Pick up the RAG Evaluator documentation after its final line and continue writing it.

Text block |
+--
RAG Evaluator

Overview

RAG Evaluator is a Python library for evaluating Retrieval-Augmented Generation (RAG) systems. It provides various metrics to evaluate the quality of generated text against reference text.

Installation

You can install the library using pip:

pip install rag-evaluator

Usage

Here's how to use the RAG Evaluator library:

from rag_evaluator import RAGEvaluator

# Initialize the evaluator
evaluator = RAGEvaluator()

# Input data
question = "What are the causes of climate change?"
response = "Climate change is caused by human activities."
reference = "Human activities such as burning fossil fuels cause climate change."

# Evaluate the response
metrics = evaluator.evaluate_all(question, response, reference)

# Print the results
print(metrics)

Streamlit Web App

To run the web app:

cd into streamlit app folder.
Create a virtual env
Activate
Install all dependencies
and run

streamlit run app.py

Metrics

The following metrics are provided by the library:

BLEU: Measures the overlap between the generated output and reference text based on n-grams.
+--
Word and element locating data

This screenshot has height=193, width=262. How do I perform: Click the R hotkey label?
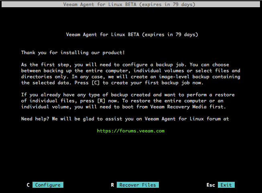click(113, 185)
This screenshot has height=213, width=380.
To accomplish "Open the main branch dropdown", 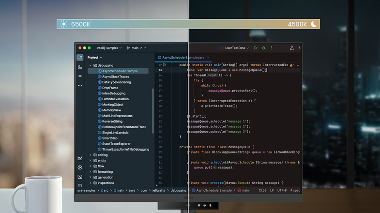I will click(136, 48).
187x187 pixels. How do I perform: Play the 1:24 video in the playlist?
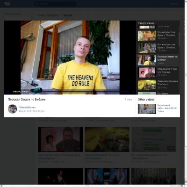click(147, 72)
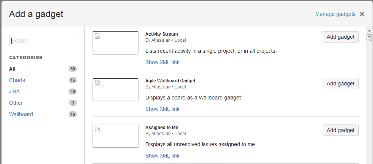Show XML link for Activity Stream
The width and height of the screenshot is (373, 164).
162,62
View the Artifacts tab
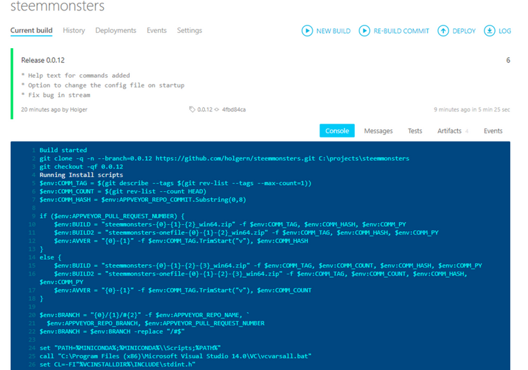The image size is (528, 370). click(x=450, y=131)
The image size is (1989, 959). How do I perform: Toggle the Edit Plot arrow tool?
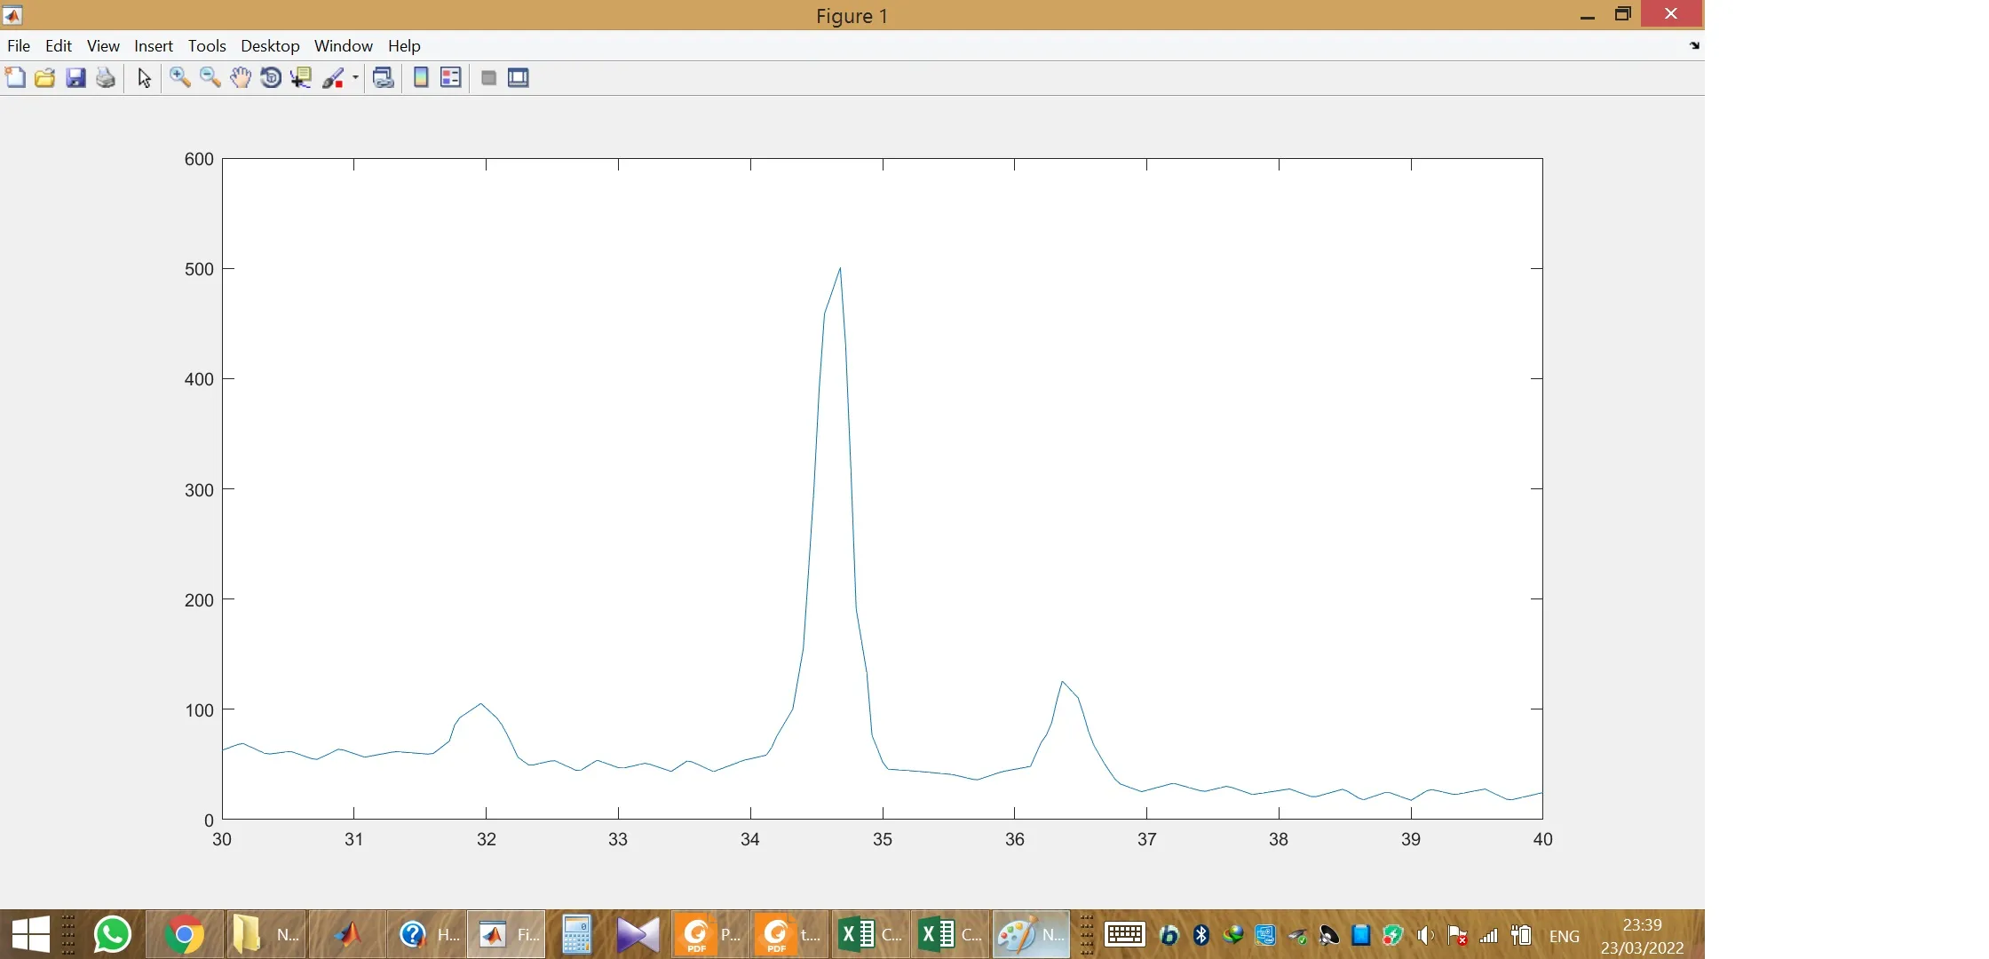click(145, 78)
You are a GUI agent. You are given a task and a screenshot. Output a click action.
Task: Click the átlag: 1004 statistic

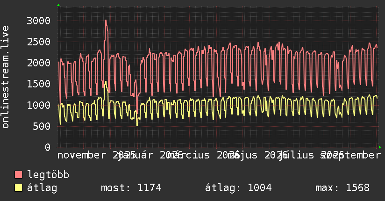point(238,188)
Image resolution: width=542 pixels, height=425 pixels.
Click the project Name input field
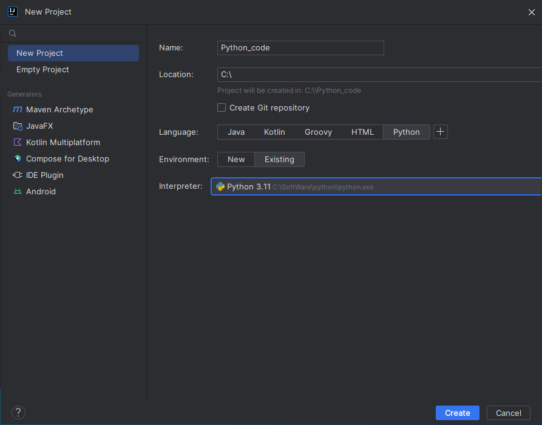(300, 48)
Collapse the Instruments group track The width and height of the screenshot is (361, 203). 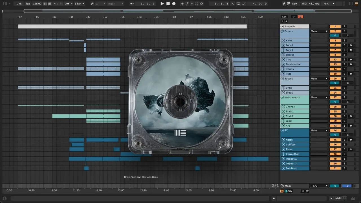[282, 98]
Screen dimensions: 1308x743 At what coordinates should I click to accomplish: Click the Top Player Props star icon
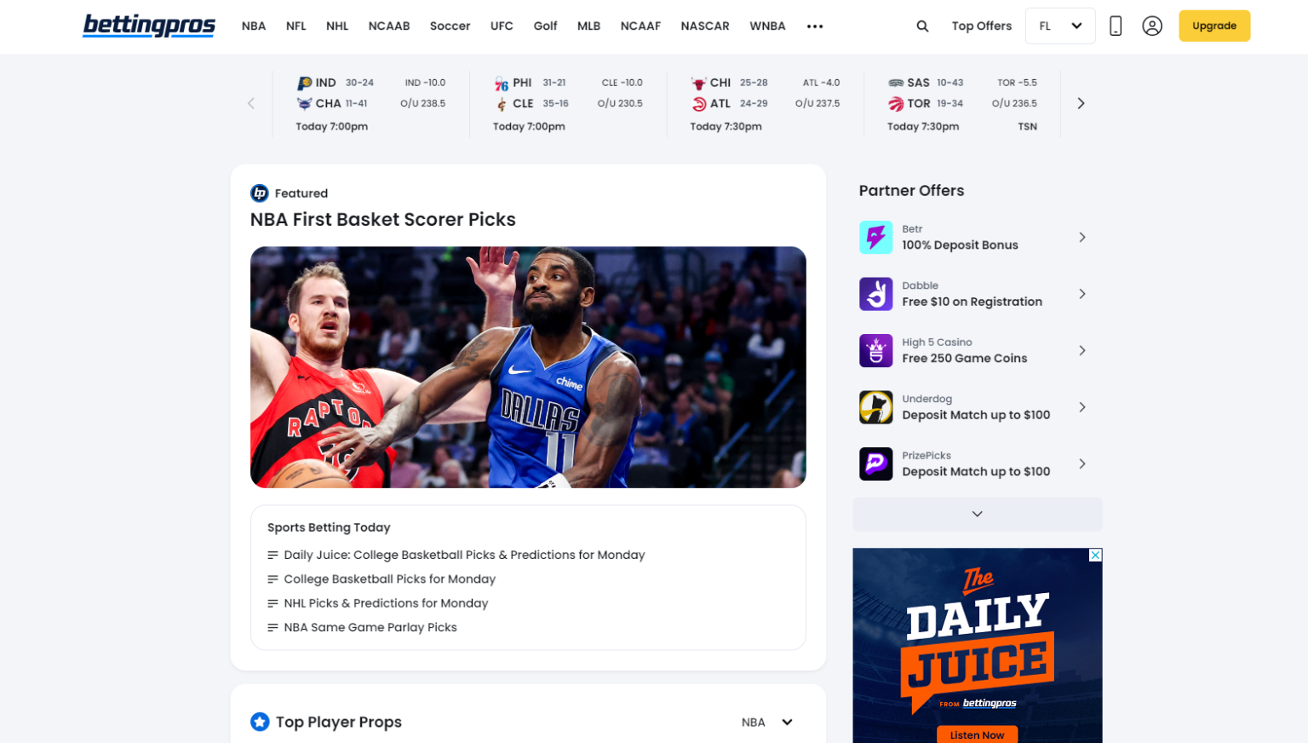click(x=260, y=722)
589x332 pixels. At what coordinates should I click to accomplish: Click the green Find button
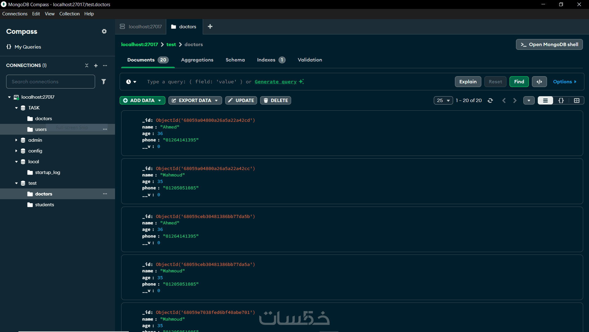pyautogui.click(x=519, y=81)
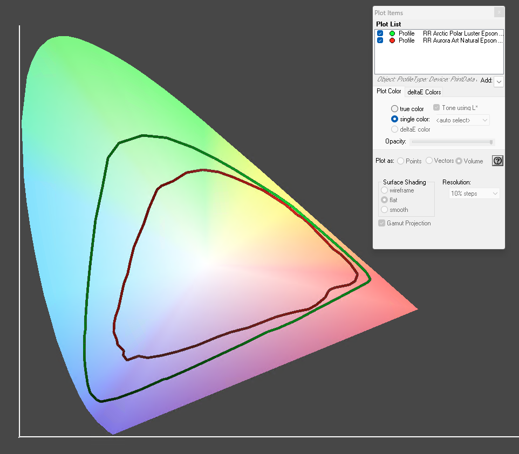Viewport: 519px width, 454px height.
Task: Choose wireframe surface shading
Action: [384, 190]
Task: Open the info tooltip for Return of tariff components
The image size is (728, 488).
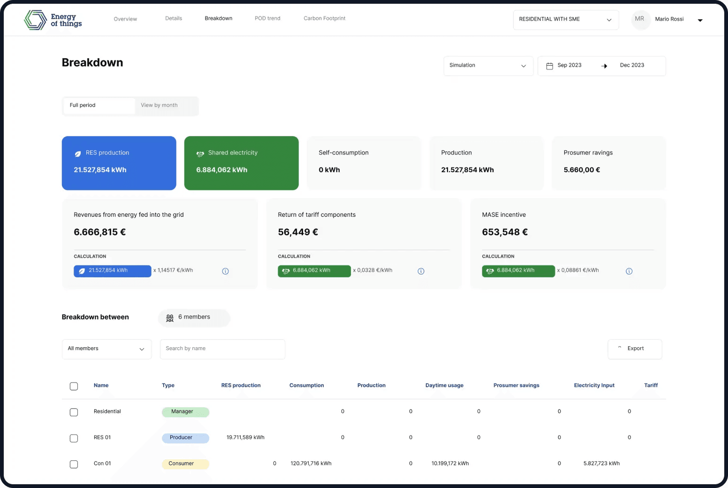Action: click(421, 271)
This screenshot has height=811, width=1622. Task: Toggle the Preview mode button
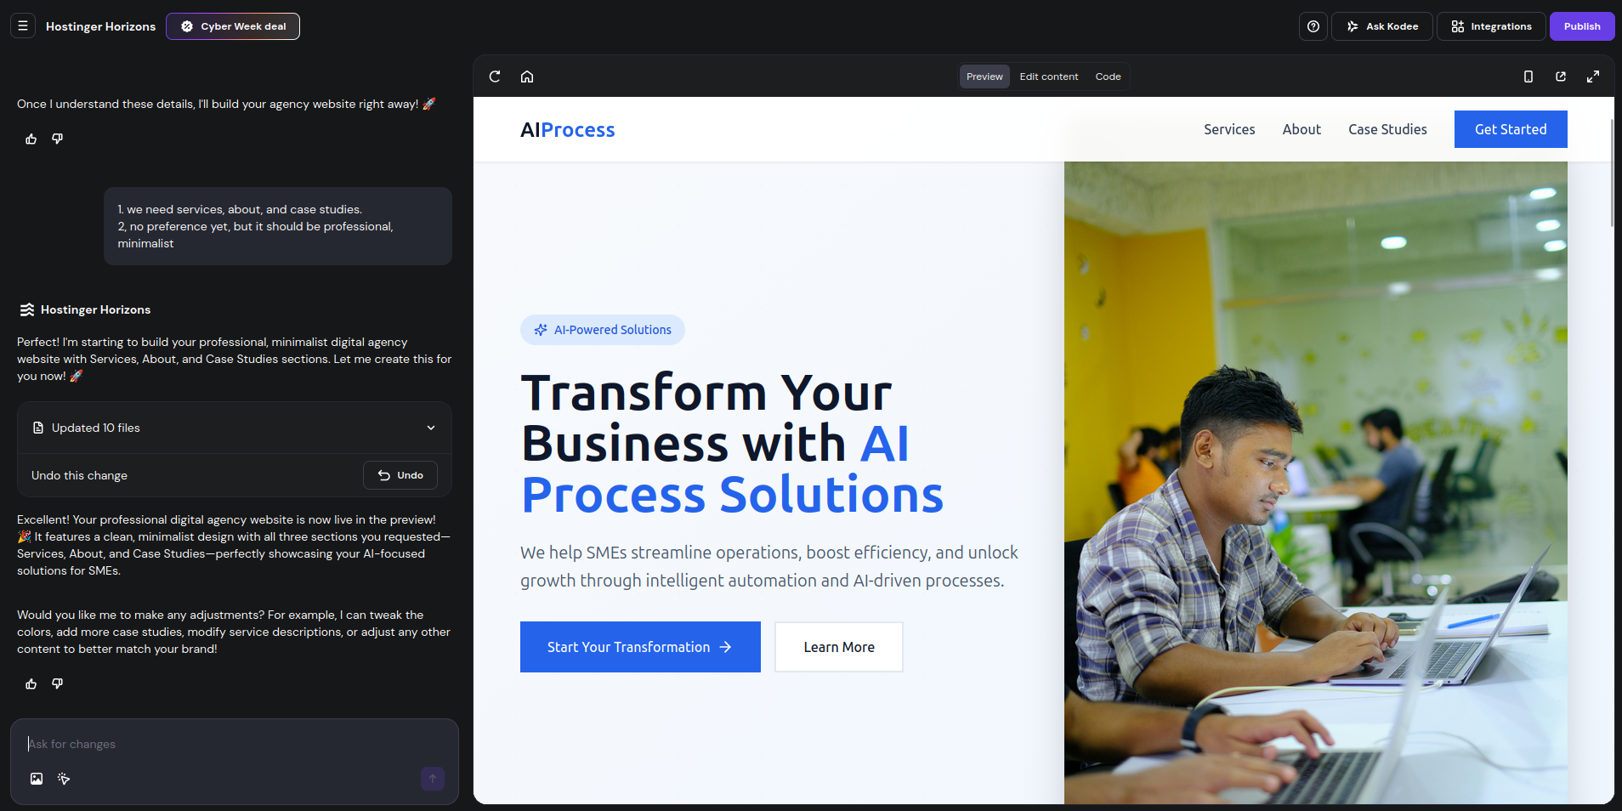[x=984, y=77]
+--
Result of the task |
ROUGE-1: Measures the overlap of unigrams between the generated output and reference text.
BERT Score: Evaluates the semantic similarity between the generated output and reference text using BERT embeddings.
Perplexity: Measures how well a language model predicts the text.
Diversity: Measures the uniqueness of bigrams in the generated output.
Racial Bias: Detects the presence of biased language in the generated output.

Testing

To run the tests, use the following command:

python -m unittest discover -s rag_evaluator -p "test_*.py"